Online video games can be used to propagate extremist ideologies and even prepare attacks, the EU’s anti-terrorist coordinator told AFP in an interview in which he urged more regulation.
The official, Gilles de Kerchove, made the argument ahead of the European Commission’s presentation on December 9 of a proposed Digital Services Act that aims to rein in Big Tech excesses and internet hate speech.
“I’m not saying that all the gaming sector is a problem. There are two billion people playing online, and that’s all very well,” said de Kerchove, a Belgian appointed to his post 13 years ago.
But, he warned, “you have extreme-right groups in Germany that have come up with games where the aim is to shoot Arabs, or (Hungarian-born US billionaire George) Soros, or Mrs (German Chancellor Angela) Merkel for her migration policy, etc.”
“That can be an alternative way to spread ideology, especially of the extreme right but not only them, a way to launder money… there are currencies created in games that can be exchanged for legal tender,” he said.
“It can be a form of communicating. It’s encrypted. It can also be a way to test attack scenarios,” he continued.
De Kerchove also raised concerns over “algorithmic amplification”, where platforms such as Facebook and YouTube put “problematic” and “borderline” content up high, exploiting emotional reactions to boost user engagement.
This is one aspect the EU executive wants to tackle in its Digital Services Act by demanding more transparency from digital titans.
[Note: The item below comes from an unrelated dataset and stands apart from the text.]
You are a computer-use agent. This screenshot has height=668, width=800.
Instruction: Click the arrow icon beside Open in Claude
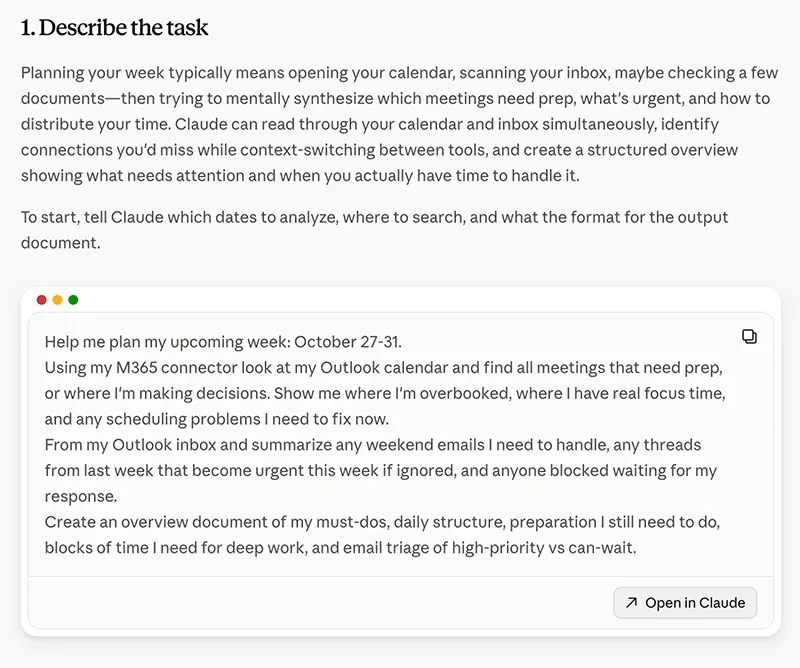(x=631, y=603)
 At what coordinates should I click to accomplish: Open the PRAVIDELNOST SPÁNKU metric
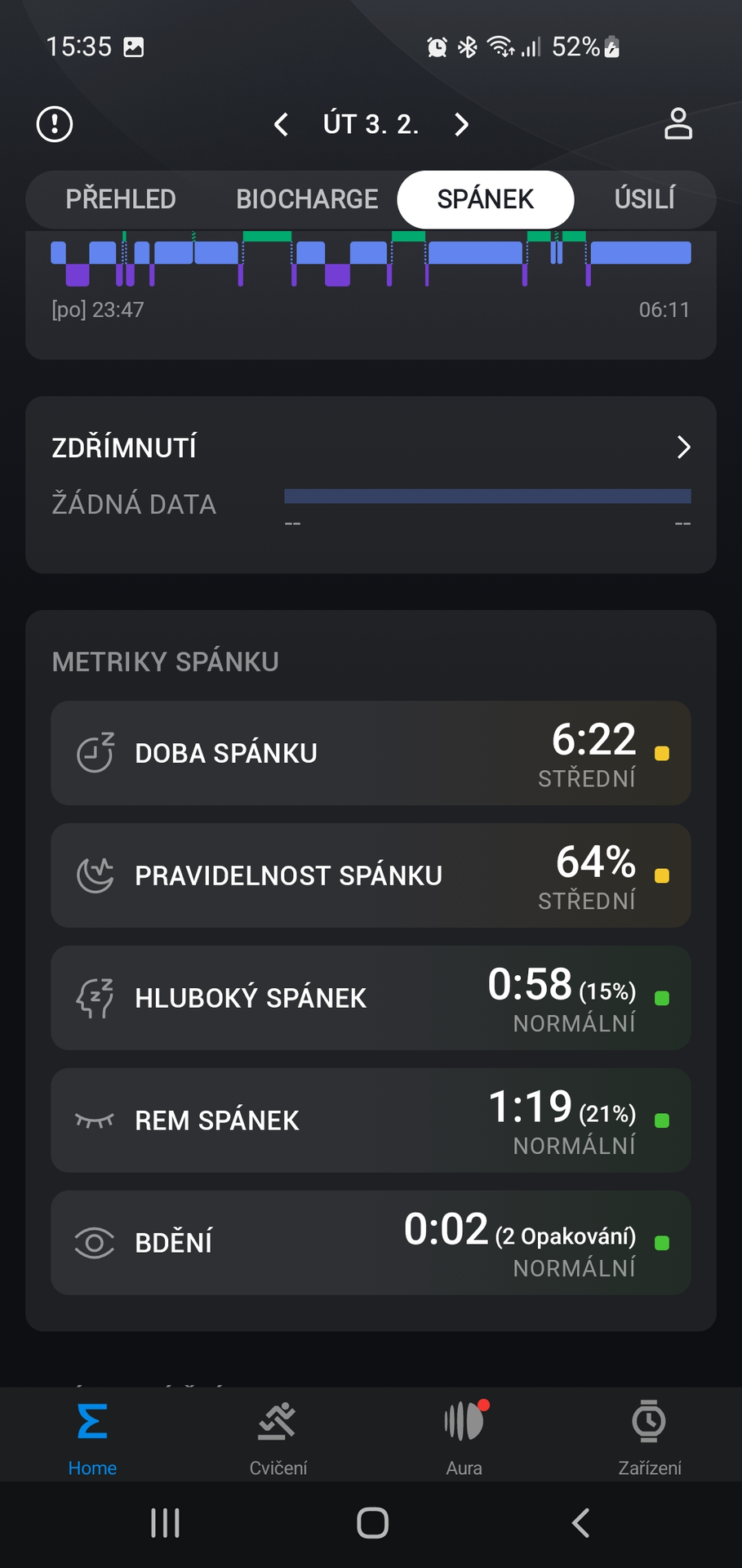point(371,875)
The European Parliament is also discussing a proposal which would require content deemed to have a terrorist character deleted online within one hour.
The fight against terrorism has shot up the EU agenda since recent jihadist attacks in France and Austria.
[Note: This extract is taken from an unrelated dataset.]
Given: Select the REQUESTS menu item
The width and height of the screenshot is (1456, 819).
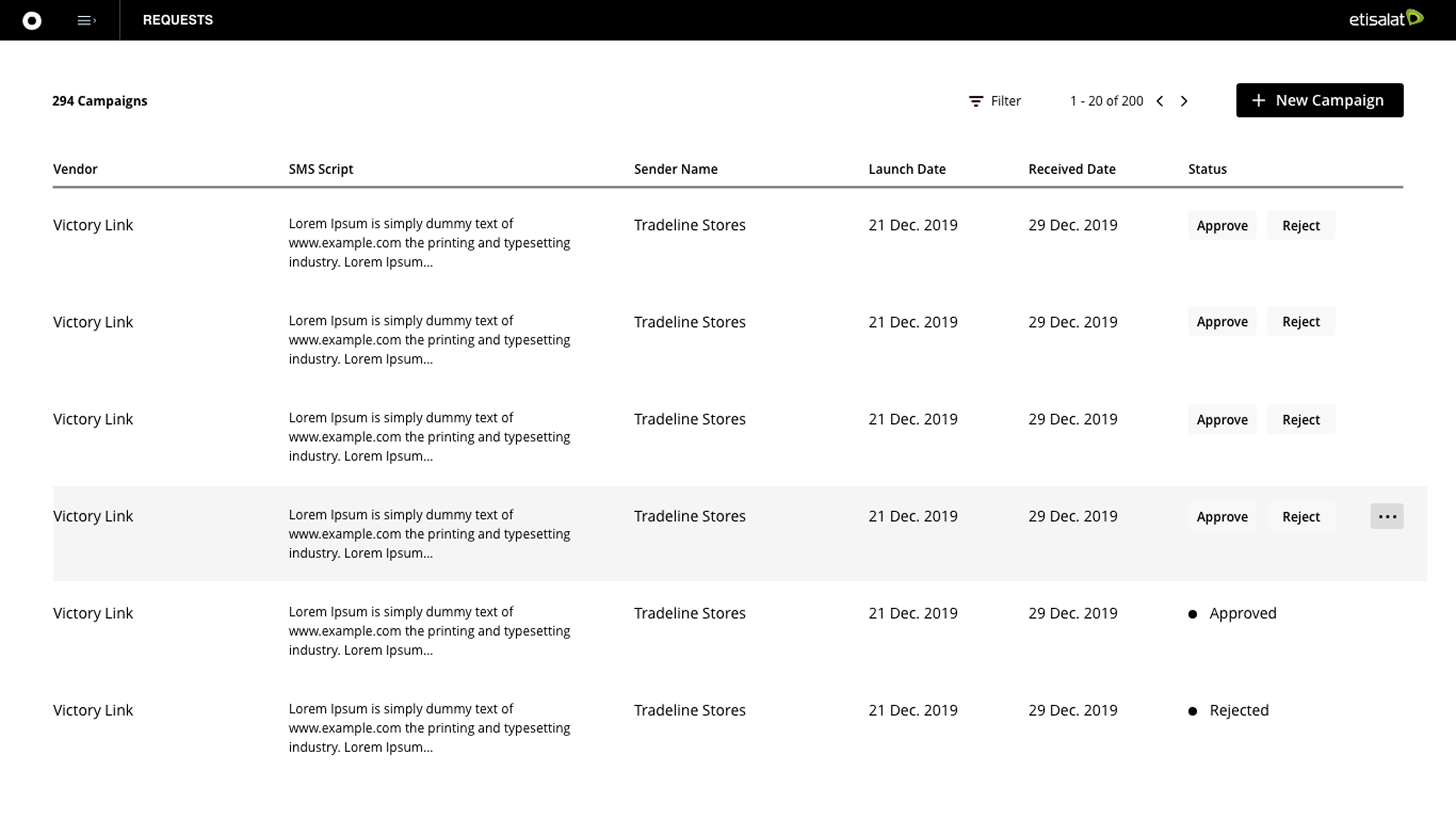Looking at the screenshot, I should 178,20.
Access to encrypted messages
Another concern, a controversial one, is a push by law enforcement in EU countries to have encrypted communications, of the sort offered by WhatsApp, readable by authorities with a warrant.
But that has run up against unease by defenders of free speech and civil liberties and privacy advocates, who fear abuse and a backdoor that can be used by hackers and criminals, as well as authoritarian administrations.
On that, de Kerchove offered reassurance.
“Nobody in Brussels wants to reduce encryption,” he said. “On the contrary, we are in favour of more encryption.”
But, he added, “is it right that we aren’t able to identify who is behind an IP address and posting paedophile photos from the rape of children? How is it police can tap an SMS but they can’t access the same content in a WhatsApp message? Is that logical?”
He suggested the Digital Services Act include a provision forcing providers of encrypted communication to give police and prosecutors unencrypted versions of the messages sent on their services when ordered to do so by a judge.
That, he asserted would get around the problem of decryption keys circulating and falling into the wrong hands.
He did not, however, explain how that would work technically, given that WhatsApp encryption is “end-to-end”.
That means only the sender and the receiver can read the communication and no-one else, not even WhatsApp or its owner Facebook, because the message is encoded using two digital keys, one public and one private.
The United States and its English-speaking allies that make up the “Five Eyes” intelligence-sharing network — Britain, Australia, Canada and New Zealand — in October also called on tech companies to give them backdoor access to encrypted messages.